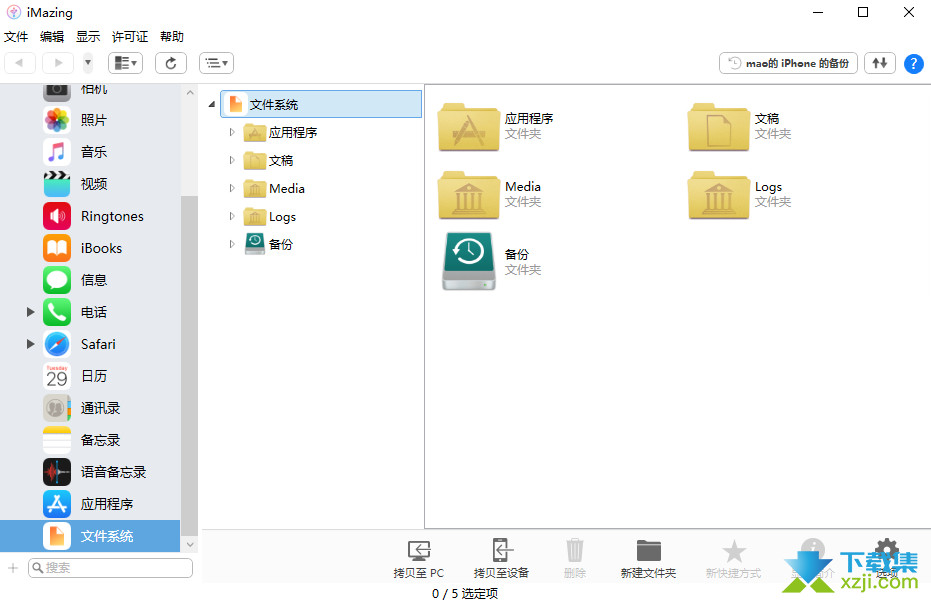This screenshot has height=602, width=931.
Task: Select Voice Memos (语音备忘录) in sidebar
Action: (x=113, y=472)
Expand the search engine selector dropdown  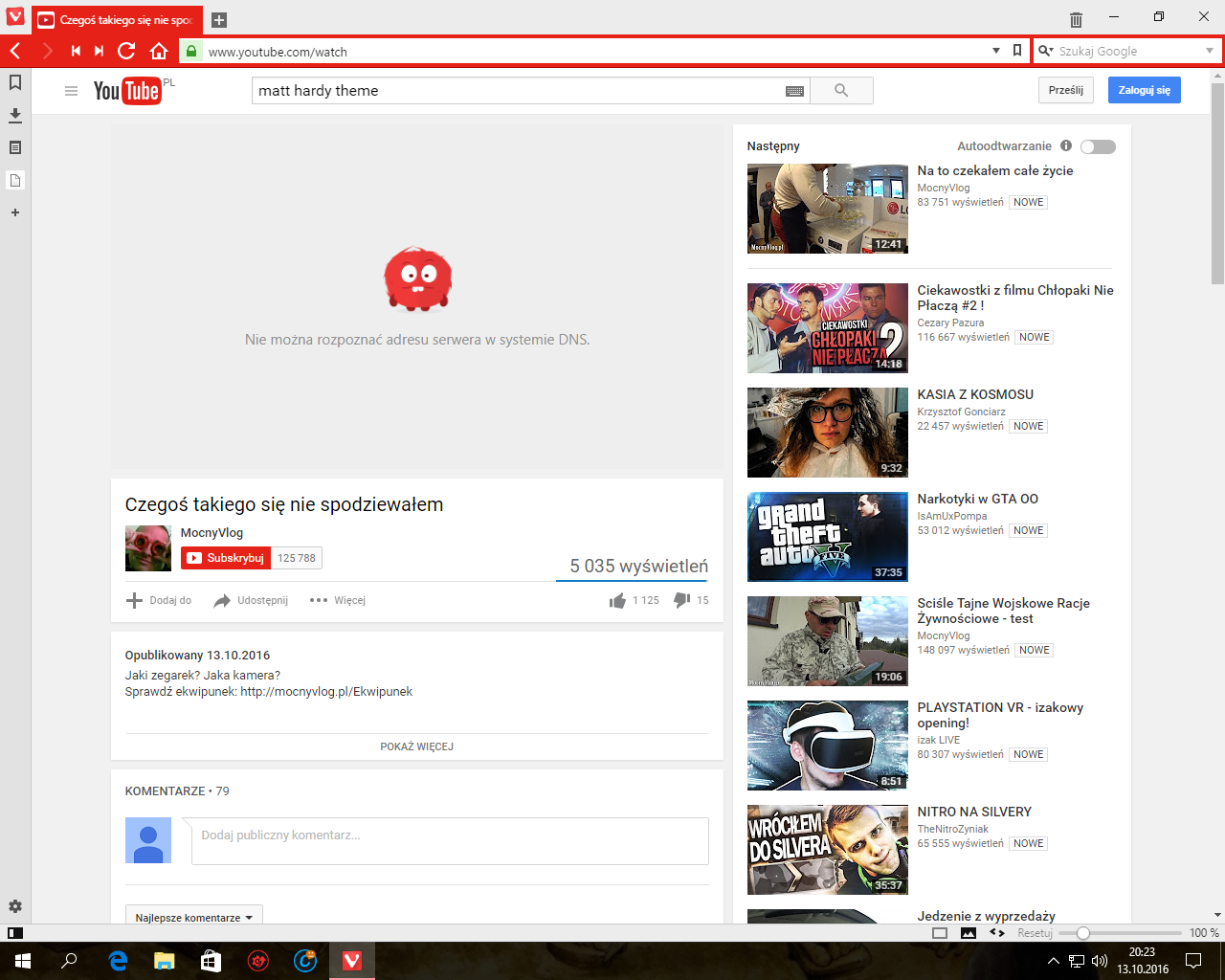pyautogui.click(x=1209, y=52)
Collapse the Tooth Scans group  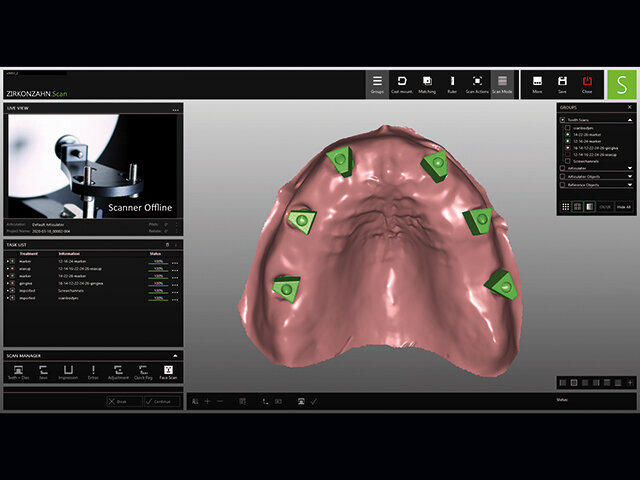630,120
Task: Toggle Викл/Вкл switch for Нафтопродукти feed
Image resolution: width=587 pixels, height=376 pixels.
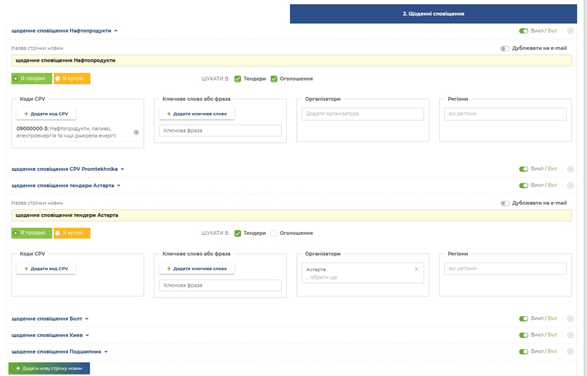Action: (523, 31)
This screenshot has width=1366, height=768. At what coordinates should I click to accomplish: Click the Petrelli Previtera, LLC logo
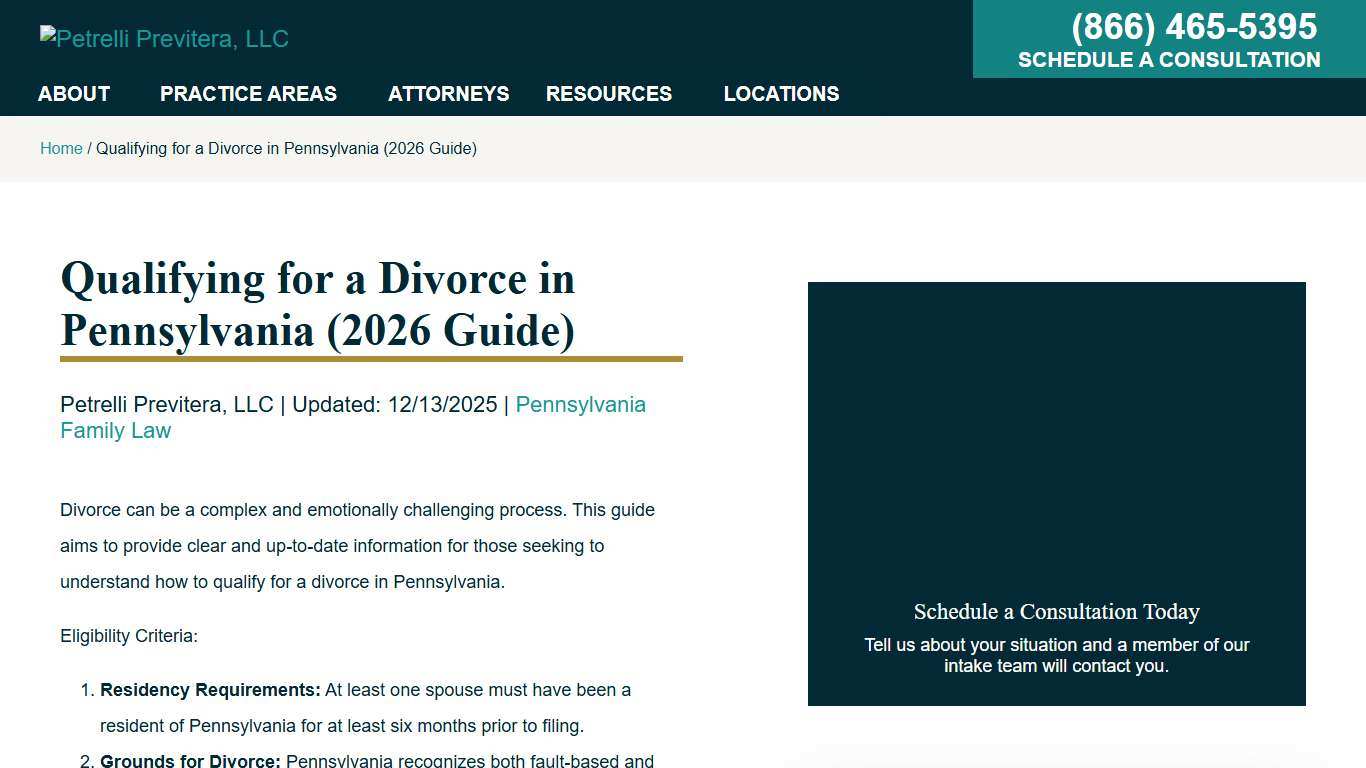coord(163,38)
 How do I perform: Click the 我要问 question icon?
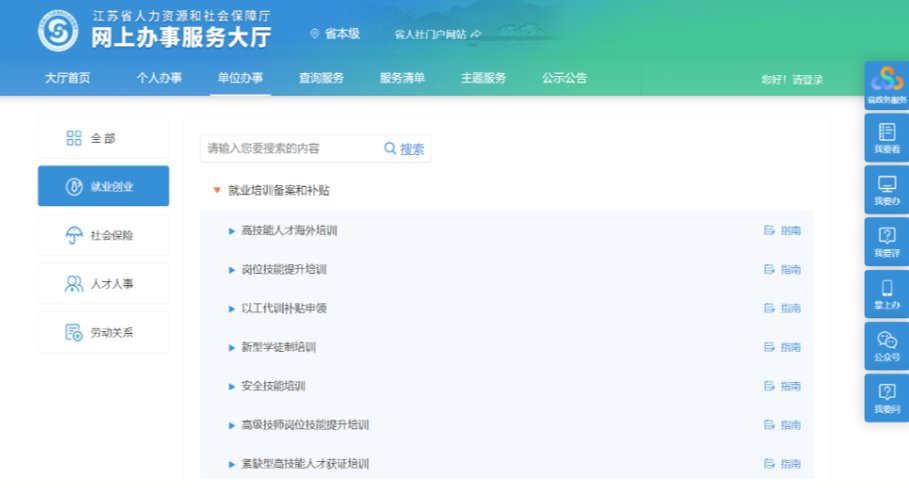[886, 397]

[Instructions for the task]:
Every line from the one with "This screenshot has width=1366, height=768." through the end of the records above belongs in the answer, copied exactly; no picture does.

[Written answer]:
This screenshot has width=1366, height=768. At what coordinates should I click to accomplish: Click the Petrelli Previtera, LLC logo
coord(163,38)
 How do I perform: Click the 我要问 question icon?
[886, 397]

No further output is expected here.